Makes 3 cups frosting

(You will need to make this recipe X2, but it is easier to make in a smaller batch)


2 -8 ounce packages of cream cheese, room temperature and cut into cubes
1 stick butter (8 tablespoons) room temperature and cut into cubes
1 ½ cup powdered sugar
¼ cup mango puree (thick)
1 teaspoon vanilla extract


Using your stand mixer (Kitchen Aid) with the paddle attachment, beat the cream cheese on medium speed until it softens a little. Start to add the butter a little at a time until all the butter is incorporated and the mixture is smooth. With the machine running on medium, add the mango puree and vanilla and continue to mix. Slowly add the powdered sugar and mix until a thick creamy frosting mixture is accomplished. Add a little more powdered sugar for a thicker mixture.

Now… for the cake’s assembly!

A word to the wise: use offset spatulas and a rotating cake stand (great for the active frosting stage) for best results.

Place your first layer on a cake stand, making sure the flattest side faces up. You can cut the cake to make it even, but I never do!

Place about ¾ of a cup of frosting on the layer. Using the offset spatula, spread it around evenly over the cake. You’ll want the frosting to spill over the sides. After the frosting is spread evenly, spoon over a generous layer of the mango compote, about 2 cups, again using the offset spatula to spread evenly.

Add the next layer of cake and repeat the frosting process (about ¾ of a cup) until a smooth even layer covers the cake.

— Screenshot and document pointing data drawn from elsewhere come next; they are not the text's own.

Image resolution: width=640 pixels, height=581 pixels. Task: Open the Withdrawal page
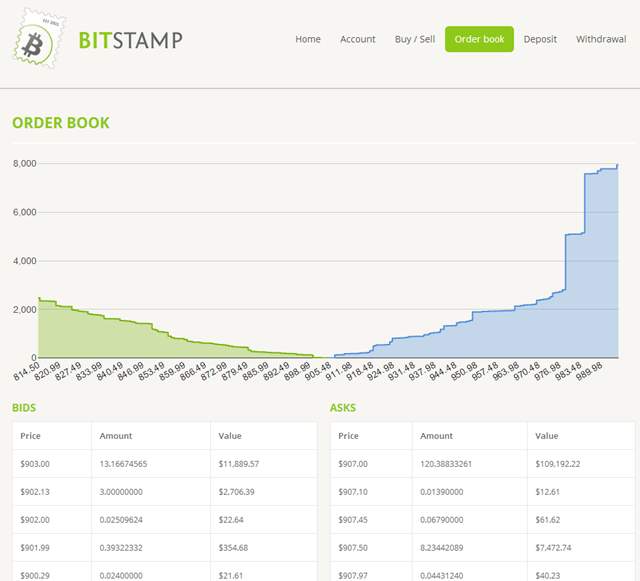tap(601, 39)
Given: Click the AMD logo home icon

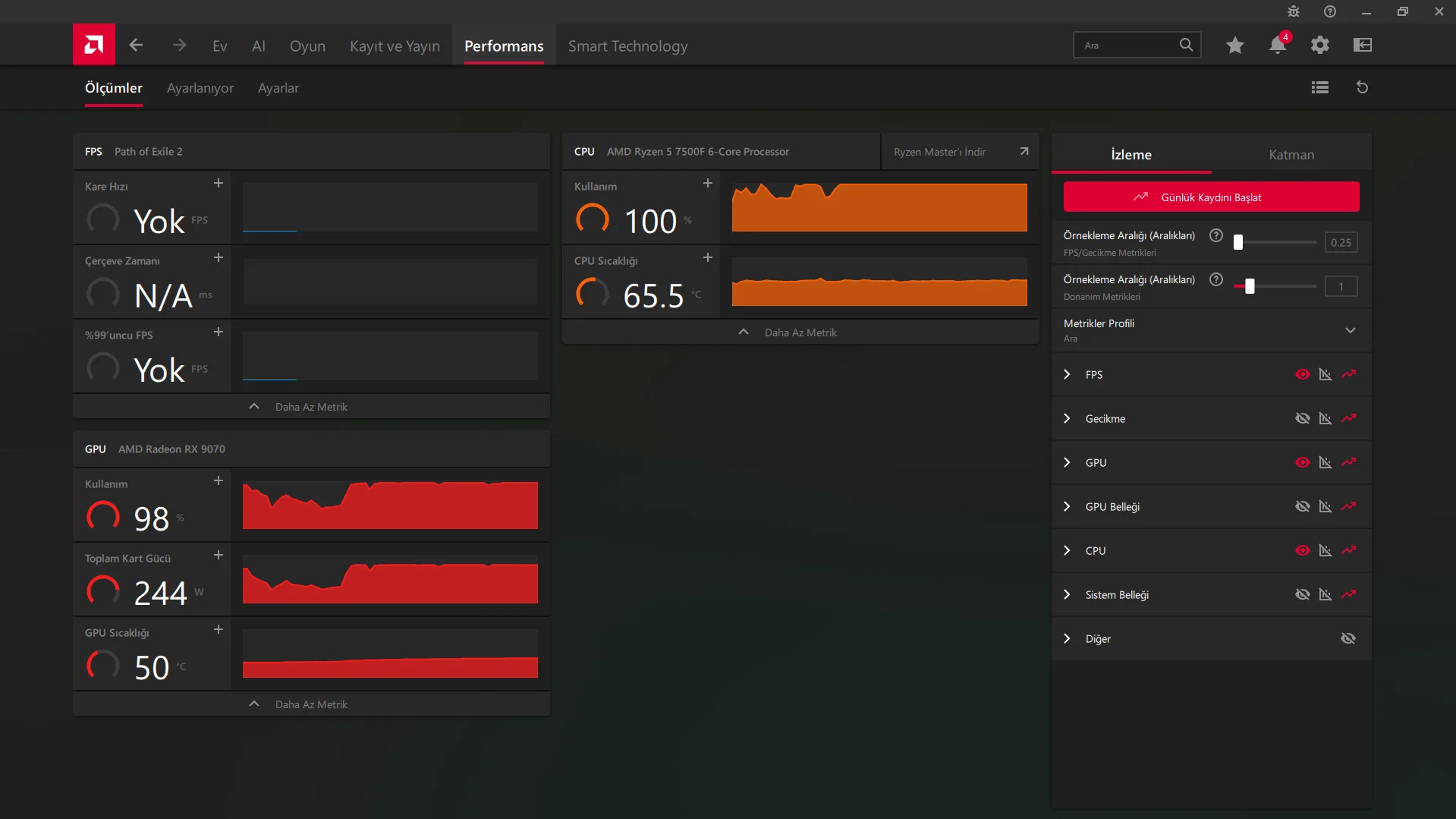Looking at the screenshot, I should coord(94,45).
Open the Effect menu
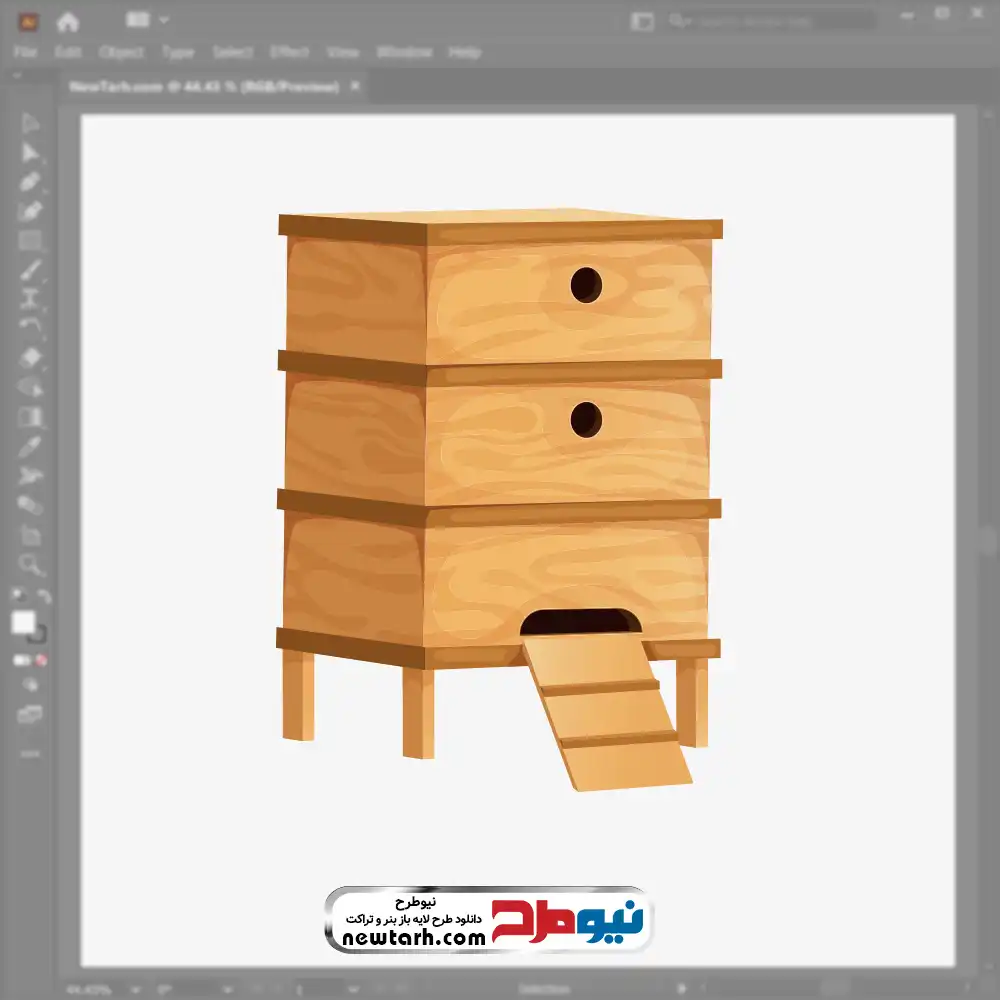 pos(290,52)
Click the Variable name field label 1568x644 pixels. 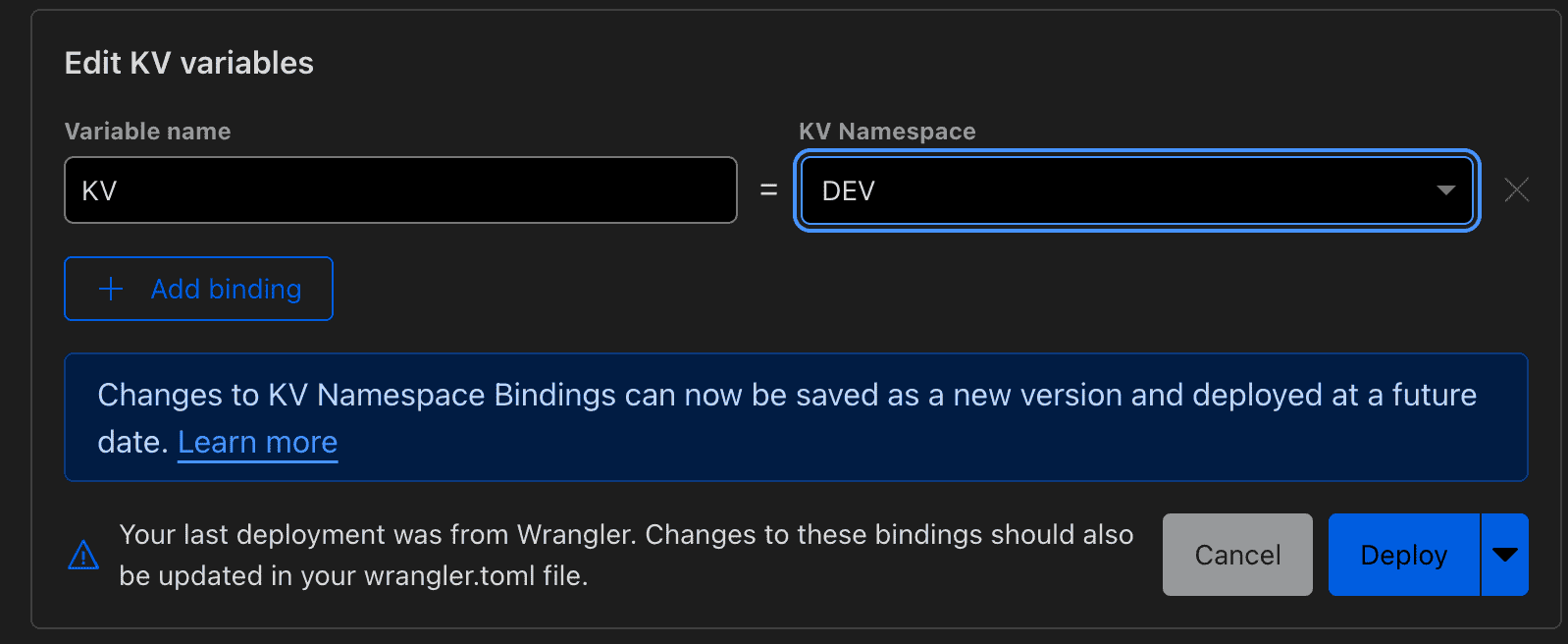click(147, 131)
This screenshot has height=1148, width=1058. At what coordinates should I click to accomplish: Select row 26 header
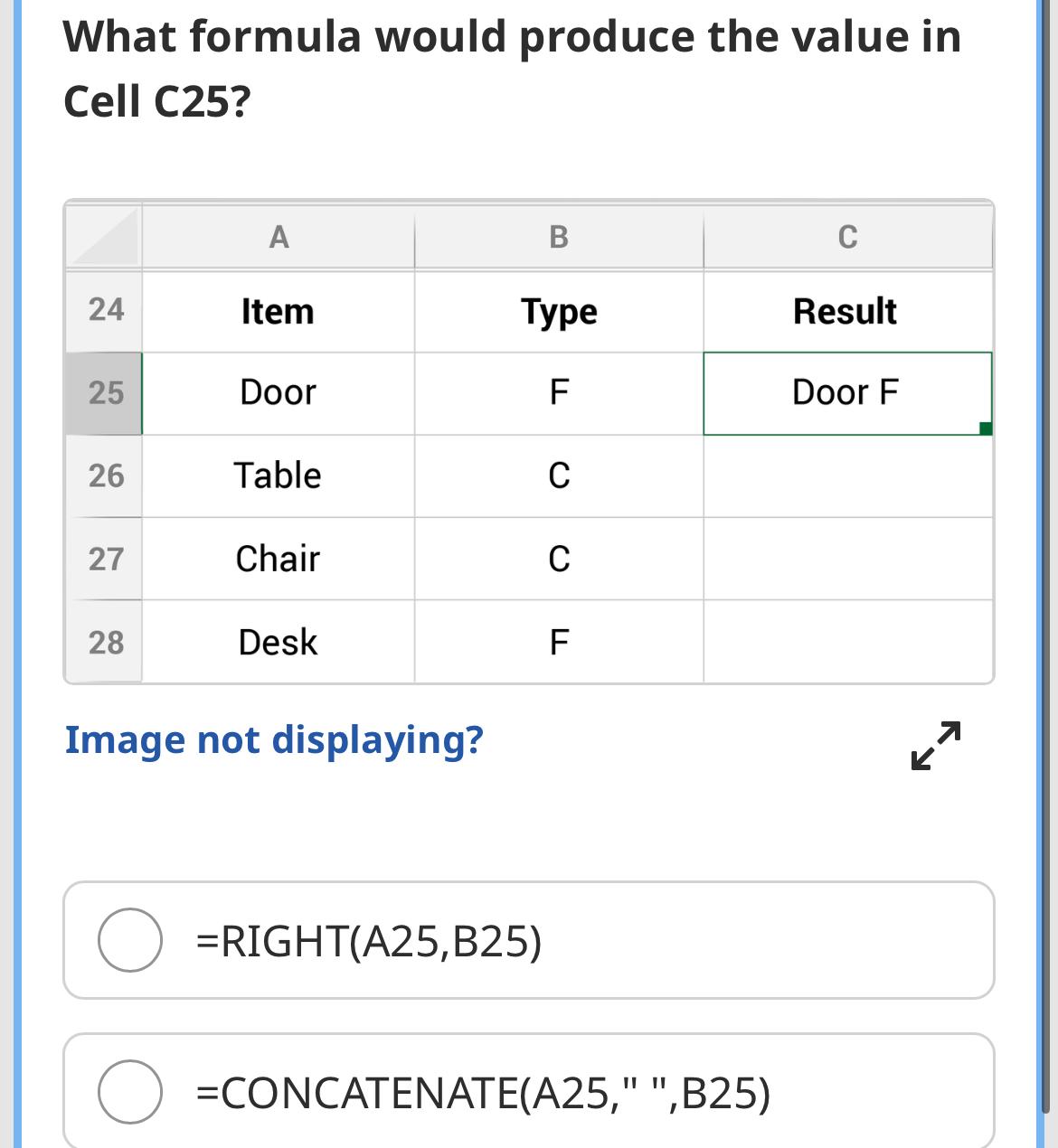coord(105,475)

Gently spoon a generous amount of strawberry-rhubarb compote evenly over the cream cheese, using the offset spatula.

Add the final layer, and begin to spread a thin layer of frosting to the top, making sure you allow the frosting to pour over the sides.

At this point, it’s important to do a crumb coat that covers all sides. A crumb coat helps seal in any crumbs and keeps the cake inside the frosting. This takes a lot of patience, and I like to start with the cracks between each layer. I usually take two offset spatulas, and I start by pushing the frosting that spilled down the side gently between the cracks, trying to get a smooth, even surface. I add more frosting as needed. Once you have a crumb coat over the entire cake, pop the cake in the refrigerator for about 10 minutes to let the cake settle and get cold so the final layer of frosting better glides over it.

Place a final layer of frosting over your entire cake. You can make it thin or thick, depending on your preference. I like just wavy marks. Some like it totally flat. Let your own preferences guide décor. It’s important to note that I decorated my cake with some mango slices and lavender flowers for a little flare!